WORK TO BE COMPLETED:
Rewrite every line of the items below as a Markdown table with the columns Row and Line, putting a running row number in the first column and the line itself in the second. Omit blank lines.

------ INPUT ------

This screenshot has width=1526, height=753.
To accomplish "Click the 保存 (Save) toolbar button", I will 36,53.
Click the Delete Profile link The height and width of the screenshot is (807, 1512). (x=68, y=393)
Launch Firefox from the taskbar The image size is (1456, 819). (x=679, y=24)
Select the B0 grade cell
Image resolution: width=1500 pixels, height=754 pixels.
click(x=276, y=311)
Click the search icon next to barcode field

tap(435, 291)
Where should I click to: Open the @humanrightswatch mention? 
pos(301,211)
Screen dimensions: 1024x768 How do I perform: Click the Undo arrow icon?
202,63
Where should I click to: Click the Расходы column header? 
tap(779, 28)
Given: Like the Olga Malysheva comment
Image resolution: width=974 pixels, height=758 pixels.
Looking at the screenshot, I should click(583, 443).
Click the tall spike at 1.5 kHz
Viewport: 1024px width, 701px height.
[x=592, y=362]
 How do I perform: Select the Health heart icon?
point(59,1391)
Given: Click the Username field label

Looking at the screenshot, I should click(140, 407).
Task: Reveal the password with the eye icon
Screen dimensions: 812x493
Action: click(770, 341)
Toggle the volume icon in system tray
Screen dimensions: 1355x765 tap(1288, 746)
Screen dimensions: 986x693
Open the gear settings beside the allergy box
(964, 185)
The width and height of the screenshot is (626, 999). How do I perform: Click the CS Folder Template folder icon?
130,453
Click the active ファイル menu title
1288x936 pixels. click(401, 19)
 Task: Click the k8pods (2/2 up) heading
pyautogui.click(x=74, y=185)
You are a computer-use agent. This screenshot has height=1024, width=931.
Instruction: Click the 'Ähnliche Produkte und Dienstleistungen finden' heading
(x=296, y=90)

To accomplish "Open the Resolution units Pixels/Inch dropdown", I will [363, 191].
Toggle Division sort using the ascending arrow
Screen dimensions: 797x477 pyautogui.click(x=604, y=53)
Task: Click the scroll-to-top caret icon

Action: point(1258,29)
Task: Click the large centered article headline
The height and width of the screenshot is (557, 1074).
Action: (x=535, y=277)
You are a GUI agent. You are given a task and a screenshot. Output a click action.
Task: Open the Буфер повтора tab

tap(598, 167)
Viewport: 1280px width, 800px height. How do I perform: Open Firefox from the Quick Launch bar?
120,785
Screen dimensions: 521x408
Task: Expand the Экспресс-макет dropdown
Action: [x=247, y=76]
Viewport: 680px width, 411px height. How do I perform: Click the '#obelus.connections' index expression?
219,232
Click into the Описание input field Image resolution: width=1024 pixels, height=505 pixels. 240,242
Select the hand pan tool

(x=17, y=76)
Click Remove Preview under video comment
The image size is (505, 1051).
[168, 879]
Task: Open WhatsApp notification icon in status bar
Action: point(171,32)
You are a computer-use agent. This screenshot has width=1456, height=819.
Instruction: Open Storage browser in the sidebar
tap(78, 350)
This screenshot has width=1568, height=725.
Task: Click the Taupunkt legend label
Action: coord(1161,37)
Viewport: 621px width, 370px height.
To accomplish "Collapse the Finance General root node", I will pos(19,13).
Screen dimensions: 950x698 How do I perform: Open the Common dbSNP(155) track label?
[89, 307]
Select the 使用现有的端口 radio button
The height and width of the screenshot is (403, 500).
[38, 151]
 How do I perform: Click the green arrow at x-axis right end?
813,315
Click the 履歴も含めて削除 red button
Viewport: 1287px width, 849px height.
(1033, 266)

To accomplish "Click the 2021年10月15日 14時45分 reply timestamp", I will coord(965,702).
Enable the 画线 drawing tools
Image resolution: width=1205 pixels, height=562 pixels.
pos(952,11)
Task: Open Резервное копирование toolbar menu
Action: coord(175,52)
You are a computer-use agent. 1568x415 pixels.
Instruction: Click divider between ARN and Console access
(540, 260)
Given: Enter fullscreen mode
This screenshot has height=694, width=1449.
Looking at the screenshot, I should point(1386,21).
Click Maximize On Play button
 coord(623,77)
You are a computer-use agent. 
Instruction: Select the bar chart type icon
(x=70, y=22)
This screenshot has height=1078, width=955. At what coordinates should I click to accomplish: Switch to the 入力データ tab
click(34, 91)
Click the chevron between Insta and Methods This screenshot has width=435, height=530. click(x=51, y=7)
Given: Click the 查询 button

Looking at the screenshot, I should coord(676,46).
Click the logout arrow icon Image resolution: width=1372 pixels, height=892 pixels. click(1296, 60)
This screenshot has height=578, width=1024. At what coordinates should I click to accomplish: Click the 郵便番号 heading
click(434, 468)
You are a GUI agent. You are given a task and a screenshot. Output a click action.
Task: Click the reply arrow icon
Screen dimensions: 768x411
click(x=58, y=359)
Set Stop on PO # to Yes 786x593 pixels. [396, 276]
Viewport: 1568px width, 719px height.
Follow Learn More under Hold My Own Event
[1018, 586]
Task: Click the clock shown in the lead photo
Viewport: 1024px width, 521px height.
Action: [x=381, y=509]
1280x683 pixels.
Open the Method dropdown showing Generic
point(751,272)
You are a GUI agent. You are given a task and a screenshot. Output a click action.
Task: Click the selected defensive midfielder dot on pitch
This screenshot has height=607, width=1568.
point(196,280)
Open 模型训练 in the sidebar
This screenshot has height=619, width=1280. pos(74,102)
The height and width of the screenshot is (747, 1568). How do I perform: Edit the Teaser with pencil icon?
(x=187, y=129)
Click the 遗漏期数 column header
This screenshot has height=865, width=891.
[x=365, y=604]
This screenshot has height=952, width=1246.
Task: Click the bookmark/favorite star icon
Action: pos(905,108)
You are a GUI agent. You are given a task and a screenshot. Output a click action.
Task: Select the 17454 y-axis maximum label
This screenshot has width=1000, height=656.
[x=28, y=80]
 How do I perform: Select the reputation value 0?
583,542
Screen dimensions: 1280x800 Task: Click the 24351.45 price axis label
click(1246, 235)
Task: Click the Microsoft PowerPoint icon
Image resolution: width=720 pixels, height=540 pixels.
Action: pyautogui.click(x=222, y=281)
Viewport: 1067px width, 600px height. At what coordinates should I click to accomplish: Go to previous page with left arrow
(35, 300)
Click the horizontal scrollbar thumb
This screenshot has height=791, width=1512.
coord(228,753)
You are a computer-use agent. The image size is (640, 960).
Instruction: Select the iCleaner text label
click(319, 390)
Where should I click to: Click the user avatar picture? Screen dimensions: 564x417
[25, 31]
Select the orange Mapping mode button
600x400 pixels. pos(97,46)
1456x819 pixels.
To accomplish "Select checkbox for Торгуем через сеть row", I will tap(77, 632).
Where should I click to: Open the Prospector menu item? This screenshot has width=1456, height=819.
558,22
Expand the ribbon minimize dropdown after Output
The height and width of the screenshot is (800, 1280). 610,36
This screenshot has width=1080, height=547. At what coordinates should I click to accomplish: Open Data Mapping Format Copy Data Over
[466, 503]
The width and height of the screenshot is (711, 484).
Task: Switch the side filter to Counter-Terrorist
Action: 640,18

------

FULL ANSWER:
| Row | Line |
|---|---|
| 1 | This screenshot has width=1526, height=753. |
| 2 | To accomplish "Click the 保存 (Save) toolbar button", I will 36,53. |
| 3 | Click the Delete Profile link The height and width of the screenshot is (807, 1512). (x=68, y=393) |
| 4 | Launch Firefox from the taskbar The image size is (1456, 819). (x=679, y=24) |
| 5 | Select the B0 grade cell |
| 6 | Image resolution: width=1500 pixels, height=754 pixels. |
| 7 | click(x=276, y=311) |
| 8 | Click the search icon next to barcode field |
| 9 | tap(435, 291) |
| 10 | Where should I click to: Open the @humanrightswatch mention?  |
| 11 | pos(301,211) |
| 12 | Screen dimensions: 1024x768 How do I perform: Click the Undo arrow icon? |
| 13 | 202,63 |
| 14 | Where should I click to: Click the Расходы column header?  |
| 15 | tap(779, 28) |
| 16 | Given: Like the Olga Malysheva comment |
| 17 | Image resolution: width=974 pixels, height=758 pixels. |
| 18 | Looking at the screenshot, I should click(583, 443). |
| 19 | Click the tall spike at 1.5 kHz |
| 20 | Viewport: 1024px width, 701px height. |
| 21 | [x=592, y=362] |
| 22 |  How do I perform: Select the Health heart icon? |
| 23 | point(59,1391) |
| 24 | Given: Click the Username field label |
| 25 | Looking at the screenshot, I should click(140, 407). |
| 26 | Task: Reveal the password with the eye icon |
| 27 | Screen dimensions: 812x493 |
| 28 | Action: click(770, 341) |
| 29 | Toggle the volume icon in system tray |
| 30 | Screen dimensions: 1355x765 tap(1288, 746) |
| 31 | Screen dimensions: 986x693 |
| 32 | Open the gear settings beside the allergy box |
| 33 | (964, 185) |
| 34 | The width and height of the screenshot is (626, 999). How do I perform: Click the CS Folder Template folder icon? |
| 35 | 130,453 |
| 36 | Click the active ファイル menu title |
| 37 | 1288x936 pixels. click(401, 19) |
| 38 |  Task: Click the k8pods (2/2 up) heading |
| 39 | pyautogui.click(x=74, y=185) |
| 40 | You are a computer-use agent. This screenshot has height=1024, width=931. |
| 41 | Instruction: Click the 'Ähnliche Produkte und Dienstleistungen finden' heading |
| 42 | (x=296, y=90) |
| 43 | To accomplish "Open the Resolution units Pixels/Inch dropdown", I will [363, 191]. |
| 44 | Toggle Division sort using the ascending arrow |
| 45 | Screen dimensions: 797x477 pyautogui.click(x=604, y=53) |
| 46 | Task: Click the scroll-to-top caret icon |
| 47 | Action: point(1258,29) |
| 48 | Task: Click the large centered article headline |
| 49 | The height and width of the screenshot is (557, 1074). |
| 50 | Action: (x=535, y=277) |
| 51 | You are a GUI agent. You are given a task and a screenshot. Output a click action. |
| 52 | Task: Open the Буфер повтора tab |
| 53 | tap(598, 167) |
| 54 | Viewport: 1280px width, 800px height. How do I perform: Open Firefox from the Quick Launch bar? |
| 55 | 120,785 |
| 56 | Screen dimensions: 521x408 |
| 57 | Task: Expand the Экспресс-макет dropdown |
| 58 | Action: [x=247, y=76] |
| 59 | Viewport: 680px width, 411px height. How do I perform: Click the '#obelus.connections' index expression? |
| 60 | 219,232 |
| 61 | Click into the Описание input field Image resolution: width=1024 pixels, height=505 pixels. 240,242 |
| 62 | Select the hand pan tool |
| 63 | (x=17, y=76) |
| 64 | Click Remove Preview under video comment |
| 65 | The image size is (505, 1051). |
| 66 | [168, 879] |
| 67 | Task: Open WhatsApp notification icon in status bar |
| 68 | Action: point(171,32) |
| 69 | You are a computer-use agent. This screenshot has width=1456, height=819. |
| 70 | Instruction: Open Storage browser in the sidebar |
| 71 | tap(78, 350) |
| 72 | This screenshot has width=1568, height=725. |
| 73 | Task: Click the Taupunkt legend label |
| 74 | Action: coord(1161,37) |
| 75 | Viewport: 621px width, 370px height. |
| 76 | To accomplish "Collapse the Finance General root node", I will pos(19,13). |
| 77 | Screen dimensions: 950x698 How do I perform: Open the Common dbSNP(155) track label? |
| 78 | [89, 307] |
| 79 | Select the 使用现有的端口 radio button |
| 80 | The height and width of the screenshot is (403, 500). |
| 81 | [38, 151] |
| 82 |  How do I perform: Click the green arrow at x-axis right end? |
| 83 | 813,315 |
| 84 | Click the 履歴も含めて削除 red button |
| 85 | Viewport: 1287px width, 849px height. |
| 86 | (1033, 266) |
| 87 | To accomplish "Click the 2021年10月15日 14時45分 reply timestamp", I will coord(965,702). |
| 88 | Enable the 画线 drawing tools |
| 89 | Image resolution: width=1205 pixels, height=562 pixels. |
| 90 | pos(952,11) |
| 91 | Task: Open Резервное копирование toolbar menu |
| 92 | Action: coord(175,52) |
| 93 | You are a computer-use agent. 1568x415 pixels. |
| 94 | Instruction: Click divider between ARN and Console access |
| 95 | (540, 260) |
| 96 | Given: Enter fullscreen mode |
| 97 | This screenshot has height=694, width=1449. |
| 98 | Looking at the screenshot, I should point(1386,21). |
| 99 | Click Maximize On Play button |
| 100 |  coord(623,77) |
| 101 | You are a computer-use agent.  |
| 102 | Instruction: Select the bar chart type icon |
| 103 | (x=70, y=22) |
| 104 | This screenshot has height=1078, width=955. At what coordinates should I click to accomplish: Switch to the 入力データ tab |
| 105 | click(34, 91) |
| 106 | Click the chevron between Insta and Methods This screenshot has width=435, height=530. click(x=51, y=7) |
| 107 | Given: Click the 查询 button |
| 108 | Looking at the screenshot, I should coord(676,46). |
| 109 | Click the logout arrow icon Image resolution: width=1372 pixels, height=892 pixels. click(1296, 60) |
| 110 | This screenshot has height=578, width=1024. At what coordinates should I click to accomplish: Click the 郵便番号 heading |
| 111 | click(434, 468) |
| 112 | You are a GUI agent. You are given a task and a screenshot. Output a click action. |
| 113 | Task: Click the reply arrow icon |
| 114 | Screen dimensions: 768x411 |
| 115 | click(x=58, y=359) |
| 116 | Set Stop on PO # to Yes 786x593 pixels. [396, 276] |
| 117 | Viewport: 1568px width, 719px height. |
| 118 | Follow Learn More under Hold My Own Event |
| 119 | [1018, 586] |
| 120 | Task: Click the clock shown in the lead photo |
| 121 | Viewport: 1024px width, 521px height. |
| 122 | Action: [x=381, y=509] |
| 123 | 1280x683 pixels. |
| 124 | Open the Method dropdown showing Generic |
| 125 | point(751,272) |
| 126 | You are a GUI agent. You are given a task and a screenshot. Output a click action. |
| 127 | Task: Click the selected defensive midfielder dot on pitch |
| 128 | This screenshot has height=607, width=1568. |
| 129 | point(196,280) |
| 130 | Open 模型训练 in the sidebar |
| 131 | This screenshot has height=619, width=1280. pos(74,102) |
| 132 | The height and width of the screenshot is (747, 1568). How do I perform: Edit the Teaser with pencil icon? |
| 133 | (x=187, y=129) |
| 134 | Click the 遗漏期数 column header |
| 135 | This screenshot has height=865, width=891. |
| 136 | [x=365, y=604] |
| 137 | This screenshot has height=952, width=1246. |
| 138 | Task: Click the bookmark/favorite star icon |
| 139 | Action: pos(905,108) |
| 140 | You are a GUI agent. You are given a task and a screenshot. Output a click action. |
| 141 | Task: Select the 17454 y-axis maximum label |
| 142 | This screenshot has width=1000, height=656. |
| 143 | [x=28, y=80] |
| 144 |  How do I perform: Select the reputation value 0? |
| 145 | 583,542 |
| 146 | Screen dimensions: 1280x800 Task: Click the 24351.45 price axis label |
| 147 | click(1246, 235) |
| 148 | Task: Click the Microsoft PowerPoint icon |
| 149 | Image resolution: width=720 pixels, height=540 pixels. |
| 150 | Action: pyautogui.click(x=222, y=281) |
| 151 | Viewport: 1067px width, 600px height. At what coordinates should I click to accomplish: Go to previous page with left arrow |
| 152 | (35, 300) |
| 153 | Click the horizontal scrollbar thumb |
| 154 | This screenshot has height=791, width=1512. |
| 155 | coord(228,753) |
| 156 | You are a computer-use agent. The image size is (640, 960). |
| 157 | Instruction: Select the iCleaner text label |
| 158 | click(319, 390) |
| 159 | Where should I click to: Click the user avatar picture? Screen dimensions: 564x417 |
| 160 | [25, 31] |
| 161 | Select the orange Mapping mode button |
| 162 | 600x400 pixels. pos(97,46) |
| 163 | 1456x819 pixels. |
| 164 | To accomplish "Select checkbox for Торгуем через сеть row", I will tap(77, 632). |
| 165 | Where should I click to: Open the Prospector menu item? This screenshot has width=1456, height=819. |
| 166 | 558,22 |
| 167 | Expand the ribbon minimize dropdown after Output |
| 168 | The height and width of the screenshot is (800, 1280). 610,36 |
| 169 | This screenshot has width=1080, height=547. At what coordinates should I click to accomplish: Open Data Mapping Format Copy Data Over |
| 170 | [466, 503] |
| 171 | The width and height of the screenshot is (711, 484). |
| 172 | Task: Switch the side filter to Counter-Terrorist |
| 173 | Action: 640,18 |